Thus has the English nation (and as far as I can see, the Scotch likewise) become more homogeneous than any nation of the Continent, if we except France since the extermination of the Frankish nobility.And for that very reason, as it seems to me, it is more fitted than any other European nation for the exercise of equal political rights; and not to be debarred of them by arguments drawn from countries which have been governed--as England has not been--by a caste.
The civilisation, not of mere book-learning, but of the heart; all that was once meant by "manners"--good breeding, high feeling, respect for self and respect for others--are just as common (as far as I have seen) among the hand-workers of England and Scotland, as among any other class; the only difference is, that these qualities develop more early in the richer classes, owing to that severe discipline of our public schools, which makes mere lads often fit to govern, because they have learnt to obey: while they develop later--generally not till middle age--in the classes who have not gone through in their youth that Spartan training, and who indeed (from a mistaken conception of liberty) would not endure it for a day.This and other social drawbacks which are but too patent, retard the manhood of the working classes.That it should be so, is a wrong.
For if a citizen have one right above all others to demand anything of his country, it is that he should be educated; that whatever capabilities he may have in him, however small, should have their fair and full chance of development.But the cause of the wrong is not the existence of a caste, or a privileged class, or of anything save the plain fact, that some men will be always able to pay more for their children's education than others; and that those children will, inevitably, win in the struggle of life.
Meanwhile, in this fact is to be found the most weighty, if not the only argument against manhood suffrage, which would admit many--but too many, alas!--who are still mere boys in mind.To a reasonable household suffrage it cannot apply.The man who (being almost certainly married, and having children) can afford to rent a 5 pound tenement in a town, or in the country either, has seen quite enough of life, and learnt quite enough of it, to form a very fair judgment of the man who offers to represent him in Parliament; because he has learnt, not merely something of his own interest, or that of his class, but--what is infinitely more important--the difference between the pretender and the honest man.
The causes of this state of society, which is peculiar to Britain, must be sought far back in the ages.It would seem that the distinction between "earl and churl" (the noble and the non-noble freeman) was crushed out in this island by the two Norman conquests--that of the Anglo-Saxon nobility by Sweyn and Canute; and that of the Anglo-Danish nobility by William and his Frenchmen.Those two terrible calamities, following each other in the short space of fifty years, seem to have welded together, by a community of suffering, all ranks and races, at least south of the Tweed; and when the English rose after the storm, they rose as one homogeneous people, never to be governed again by an originally alien race.The English nobility were, from the time of Magna Charta, rather an official nobility, than, as in most continental countries, a separate caste; and whatever caste tendencies had developed themselves before the Wars of the Roses (as such are certain to do during centuries of continued wealth and power), were crushed out by the great revolutionary events of the next hundred years.

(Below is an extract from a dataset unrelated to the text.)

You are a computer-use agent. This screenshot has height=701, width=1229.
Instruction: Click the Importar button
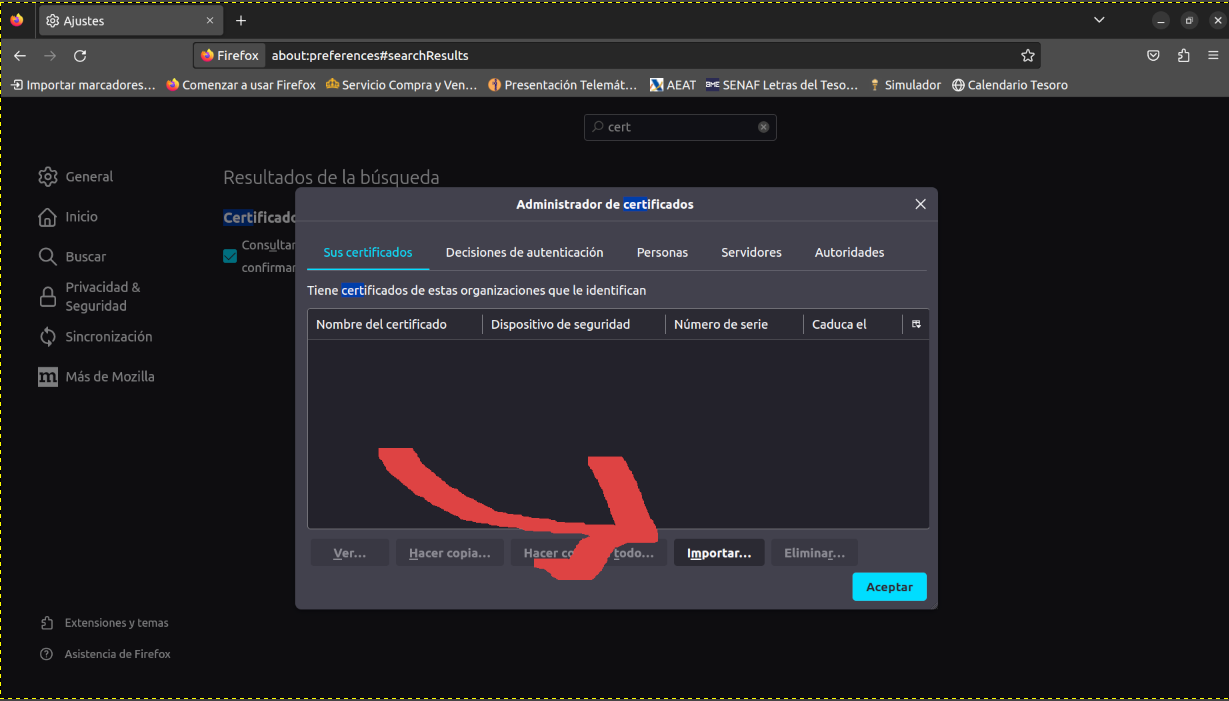tap(719, 553)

Especially did the discovery of the New World, the maritime struggle with Spain, the outburst of commerce and colonisation during the reigns of Elizabeth and James, help toward this good result.It was in vain for the Lord Oxford of the day, sneering at Raleigh's sudden elevation, to complain that as on the virginals, so in the State, "Jacks went up, and heads went down." The proudest noblemen were not ashamed to have their ventures on the high seas, and to send their younger sons trading, or buccaneering, under the conduct of low-born men like Drake, who "would like to see the gentleman that would not set his hand to a rope, and hale and draw with the mariners." Thus sprang up that respect for, even fondness for, severe bodily labour, which the educated class of no nation save our own has ever felt; and which has stood them in such good stead, whether at home or abroad.Thus, too, sprang up the system of society by which (as the ballad sets forth) the squire's son might be a "'prentice good," and marry "The bailiff's daughter dear That dwelt at Islington,"without tarnishing, as he would have done on the Continent, the scutcheon of his ancestors.That which has saved England from a central despotism, such as crushed, during the eighteenth century, every nation on the Continent, is the very same peculiarity which makes the advent of the masses to a share in political power safe and harmless; namely, the absence of caste, or rather (for there is sure to be a moral fact underlying and causing every political fact)the absence of that wicked pride which perpetuates caste; forbidding those to intermarry whom nature and fact pronounce to be fit mates before God and man.
These views are not mine only.They have been already set forth so much more forcibly by M.de Tocqueville, that I should have thought it unnecessary to talk about them, were not the rhetorical phrases, "Caste," "Privileged Classes," "Aristocratic Exclusiveness," and such-like, bandied about again just now, as if they represented facts.If there remain in this kingdom any facts which correspond to those words, let them be abolished as speedily as possible: but that such do remain was not the opinion of the master of modern political philosophy, M.de Tocqueville.